One mental health success story shared Friday came from Maj. Timothy Moore of the Metropolitan Washington Airports Authority police.
One of that agency’s officers who was on an FBI joint terrorism task force suffered from alcoholism. But he was sent to a 30-day treatment program, returned and got sober, Moore said. The officer went back to the task force and today is thriving.
“He’s now a key member of our peer-support team,” Moore said.
A key to getting mental health support and training ingrained in a department is to get veteran officers to embrace it, said Capt. Chad McKnight of the Culpeper County Sheriff’s Office. Then their younger colleagues will likely fall in line.

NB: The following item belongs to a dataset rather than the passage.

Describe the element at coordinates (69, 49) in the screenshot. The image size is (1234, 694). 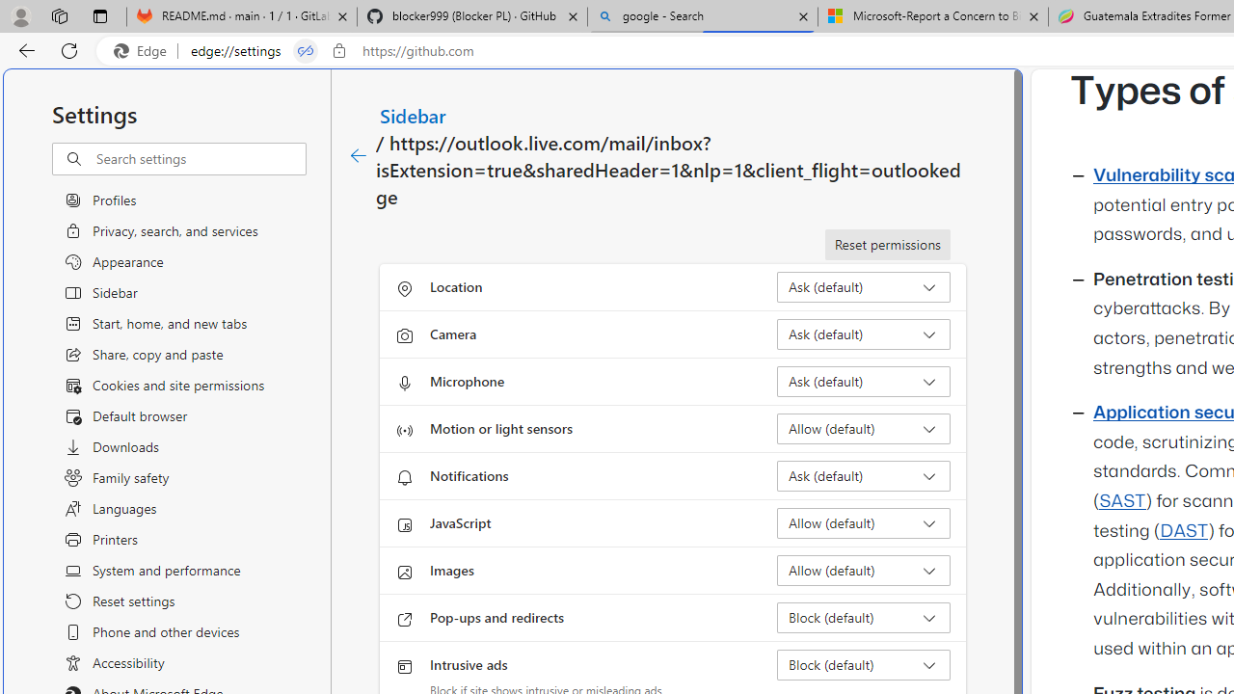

“If we get the seasoned folks on board, I think we’ll be really making leaps and bounds,” McKnight said.
Put another way: instilling good mental-health habits requires changing the way business is done at law-enforcement agencies, said Lt. Timothy Blayman of the airports authority police.
“It’s about changing the culture within the organization,” Blayman said.
Warner also pointed out that grants like the one that went to the Fredericksburg police are technically federal “non-defense spending.” So, when politicians talk about cutting a percentage of non-defense spending, that spending shouldn’t be considered frivolous just because it’s not going to national defense.
“All this stuff in law enforcement is non-defense,” Warner said.